(Exercise material Opens)

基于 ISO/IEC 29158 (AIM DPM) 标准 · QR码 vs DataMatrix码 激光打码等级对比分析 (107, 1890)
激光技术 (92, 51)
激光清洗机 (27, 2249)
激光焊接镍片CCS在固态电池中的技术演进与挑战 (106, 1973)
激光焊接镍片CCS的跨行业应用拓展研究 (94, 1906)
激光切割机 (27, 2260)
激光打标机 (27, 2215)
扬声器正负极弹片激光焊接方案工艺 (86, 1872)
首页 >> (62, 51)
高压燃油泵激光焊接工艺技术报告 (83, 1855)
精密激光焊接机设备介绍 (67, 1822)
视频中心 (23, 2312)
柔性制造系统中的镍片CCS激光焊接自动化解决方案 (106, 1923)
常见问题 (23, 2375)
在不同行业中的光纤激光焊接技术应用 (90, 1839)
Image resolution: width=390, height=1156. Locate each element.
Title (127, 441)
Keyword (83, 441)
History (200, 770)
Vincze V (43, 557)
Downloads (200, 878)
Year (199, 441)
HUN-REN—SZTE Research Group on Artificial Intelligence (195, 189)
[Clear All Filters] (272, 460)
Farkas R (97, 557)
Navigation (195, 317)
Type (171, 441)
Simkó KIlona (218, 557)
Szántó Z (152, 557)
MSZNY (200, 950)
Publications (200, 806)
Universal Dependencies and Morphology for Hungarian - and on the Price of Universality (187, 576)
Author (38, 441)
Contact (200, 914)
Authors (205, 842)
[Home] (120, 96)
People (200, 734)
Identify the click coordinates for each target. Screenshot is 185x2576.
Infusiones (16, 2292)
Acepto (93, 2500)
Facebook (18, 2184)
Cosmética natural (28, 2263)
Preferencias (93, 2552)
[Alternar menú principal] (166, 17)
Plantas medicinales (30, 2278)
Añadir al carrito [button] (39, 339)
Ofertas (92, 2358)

(Exercise material Closes)

Problem to solve: The stretch of entries above that starts with the line containing "History (200, 770)" and goes on through the line containing "People (200, 734)" is to be transcribed exactly, and no other line is to be transcribed.

Task solution:
History (200, 770)
Vincze V (43, 557)
Downloads (200, 878)
Year (199, 441)
HUN-REN—SZTE Research Group on Artificial Intelligence (195, 189)
[Clear All Filters] (272, 460)
Farkas R (97, 557)
Navigation (195, 317)
Type (171, 441)
Simkó KIlona (218, 557)
Szántó Z (152, 557)
MSZNY (200, 950)
Publications (200, 806)
Universal Dependencies and Morphology for Hungarian - and on the Price of Universality (187, 576)
Author (38, 441)
Contact (200, 914)
Authors (205, 842)
[Home] (120, 96)
People (200, 734)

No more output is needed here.